*REQUIREMENT*
Gather every line in the records below that contains the word "screenshot".

*DATASET*
>>>>
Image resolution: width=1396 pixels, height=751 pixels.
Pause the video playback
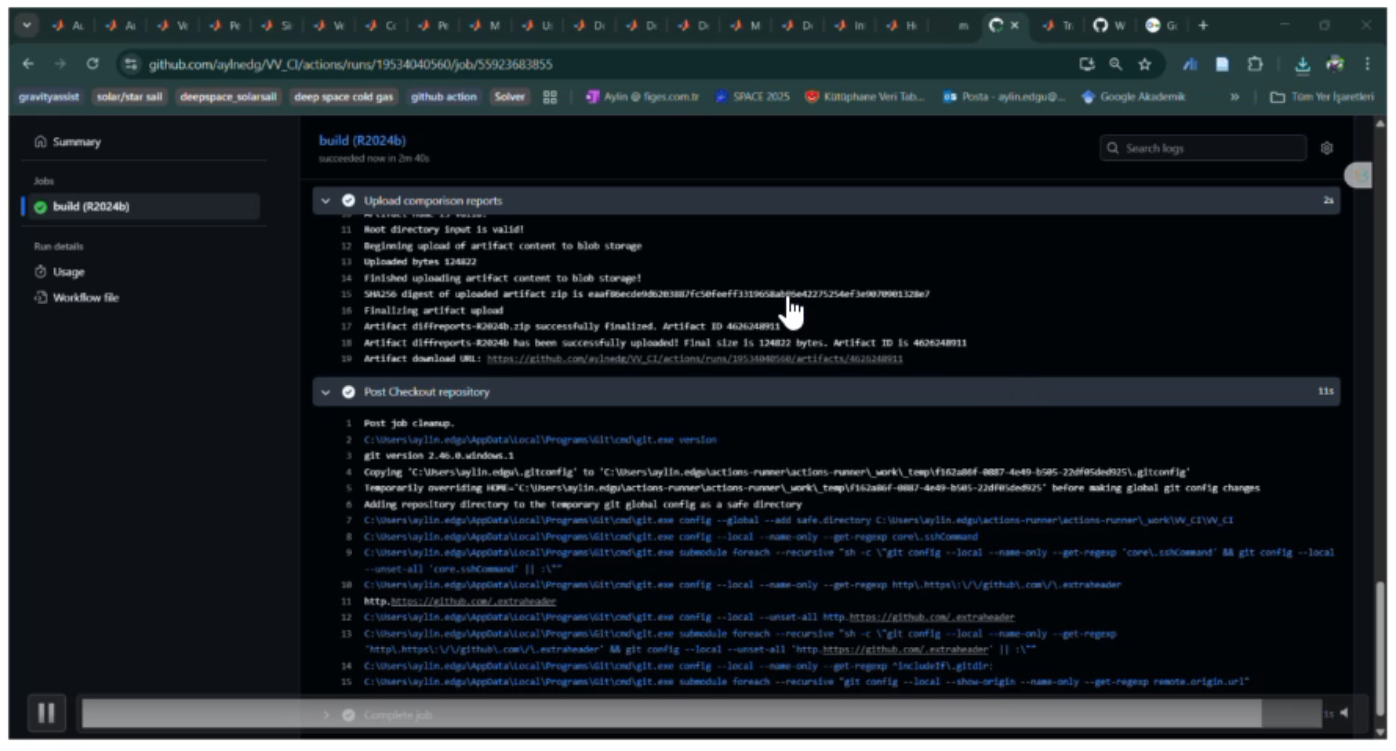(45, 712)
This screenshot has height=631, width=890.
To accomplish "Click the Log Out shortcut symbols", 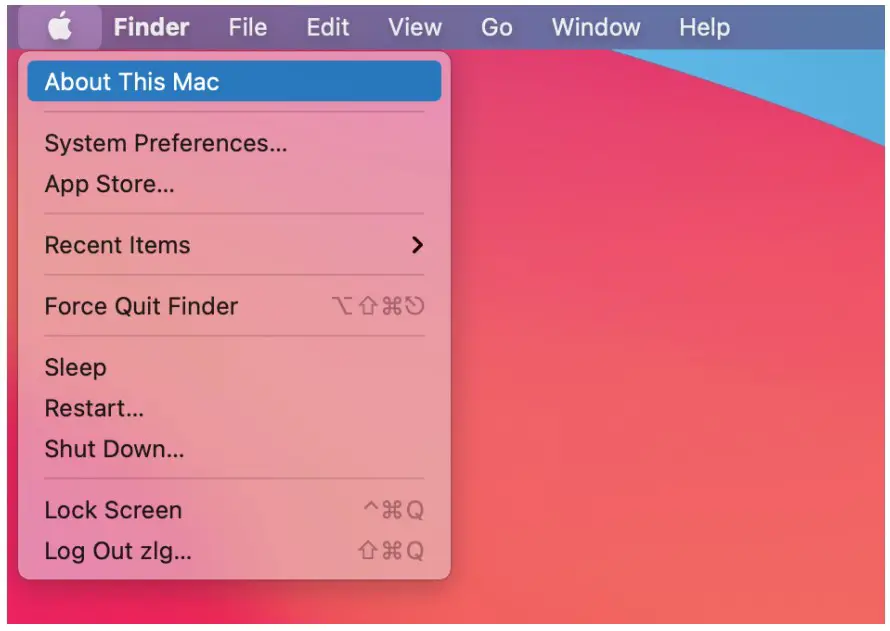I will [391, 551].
<<<<
>>>>
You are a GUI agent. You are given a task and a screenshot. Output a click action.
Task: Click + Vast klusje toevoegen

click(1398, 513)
<<<<
*RESPONSE*
This screenshot has height=631, width=890.
You are a GUI agent. You are given a task and a screenshot. Output a click action.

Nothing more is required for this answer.